Oberthur releases new PIV, Carillon and Telos partner, Brivo acquired
12 June, 2015
category: Corporate, Digital ID, Government
Oberthur releases next-gen PIV
Oberthur Technologies announced its latest generation of PIV cards, ID-One PIV on Cosmo V8, has been submitted to the General Services Administration for inclusion on the HSPD-12 Approved Products List.
ID-one PIV on Cosmo V8 is the next generation of FIPS 201-2 compliant smart card. It is faster than the current PIV card utilized by U.S. Federal agencies to enable physical access control compliant with FICAM specifications in less than one second, said Rick Patrick, senior vice president in the Identity Group-North America at Oberthur Technologies.
ID-One PIV is a physical and logical security access card solution that provides identity proofing, general authentication services and secures post issuance management. Initially designed for all Federal employees and contractors, the cards also can be issued by non-federal issuers.
Carillon, Telos partner for PIV-I
Carillon Federal Services Inc. and Telos Identity Management Solutions LLC are collaborating on high assurance interoperable Personal Identity Verification (PIV-I) credentials for use with Telos ID’s TSA Designated Aviation Channeling and FBI channeling programs.
Carillon is licensed by the U.S. Government to issue and manage PIV-I credentials for verifying the identities of non-government employees who have been granted physical or logical access to government facilities or technology infrastructure.
Telos ID staff will use the first PIV-I cards for authentication into the Telos ID channeling solutions. Telos ID is one of three organizations named by the Transportation Security Administration as a Designated Aviation Channeler to submit aviation worker information to TSA to conduct background checks as required for all aviation workers with access to the secure areas of an airport. The company’s aviation channeling solution has earned a reputation for efficiency and quality service.
Telos ID’s FBI-authorized non-criminal fingerprint-based background checking service is known as IDVetting.

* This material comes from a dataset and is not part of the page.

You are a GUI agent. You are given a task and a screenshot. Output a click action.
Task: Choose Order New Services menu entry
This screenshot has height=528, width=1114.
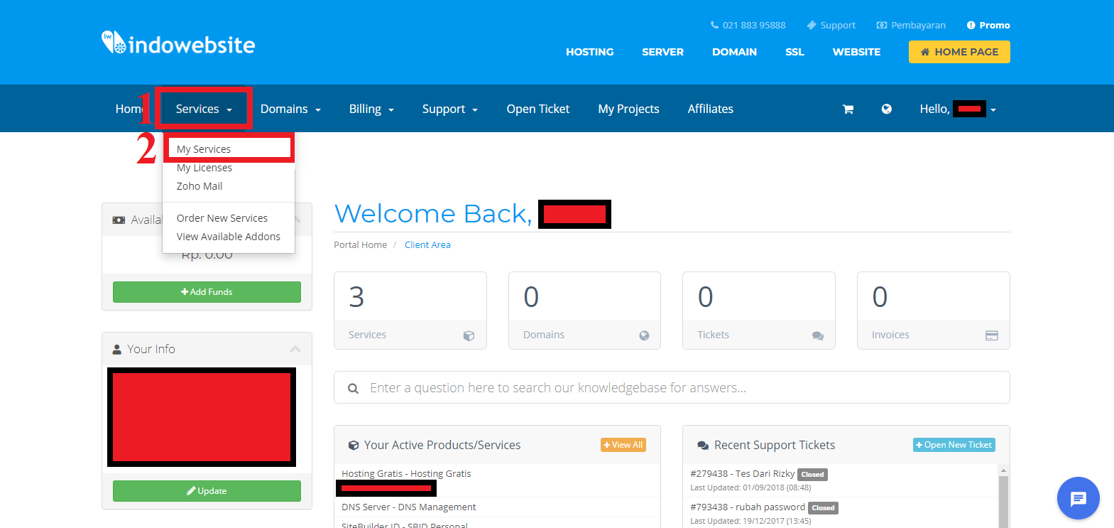[x=222, y=218]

The service supports state and federal government agencies as well as qualifying commercial organizations.
Brivo acquired for $50 million
Brivo announced that the company has been wholly acquired for $50 million by Dean Drako, president and CEO of Eagle Eye Networks. As Brivo’s owner, Drako will serve as the company’s chairman,and Steve Van Till, Brivo’s president and CEO, will continue leading the company.
Brivo’s cloud-based access control system currently services more than 6 million users and over 100,000 access points, providing access control for small and medium businesses, along with scalability and centralized management for global enterprises.
Drako sees the opportunity to accelerate the cloud technology shift already underway in the physical security industry by combining Brivo’s cloud access control with his cloud video surveillance company, Eagle Eye Networks.
GlobalPlatform publishes updated mobile spec
GlobalPlatform has published an upgrade to its Card Specification v2.2 to protect the data exchange between a secure element and a trusted execution environment on a mobile device.
The GlobalPlatform Secure Channel Protocol 11 addresses the increasing number of use cases, such as mobile banking, where applications utilize both the SE and TEE to protect a secure service. The document is particularly relevant to secure application developers and issuers, and can be downloaded free of charge.
In use cases like biometric authentication, virtual private networks (VPN) or mobile banking, the secure element in the device is used to store the critical part of the application and its associated cryptographic keys. In parallel, the trusted application resides in the TEE to enable management of the end user and backend interaction prior to a transaction being authorized. The Secure Channel Protocol 11 protects the data being transferred between these two secure components.
From a technical perspective, data passed between trusted applications stored in the TEE and secure element is protected by the secure channel, which is established by GlobalPlatform’s TEE SE API. Elliptic curve cryptography is used for the generation of the session keys for encryption and authentication. It also provides perfect forward secrecy by using ephemeral keys, preventing the decryption of the data by attackers, should they also get hold of the long-term keys.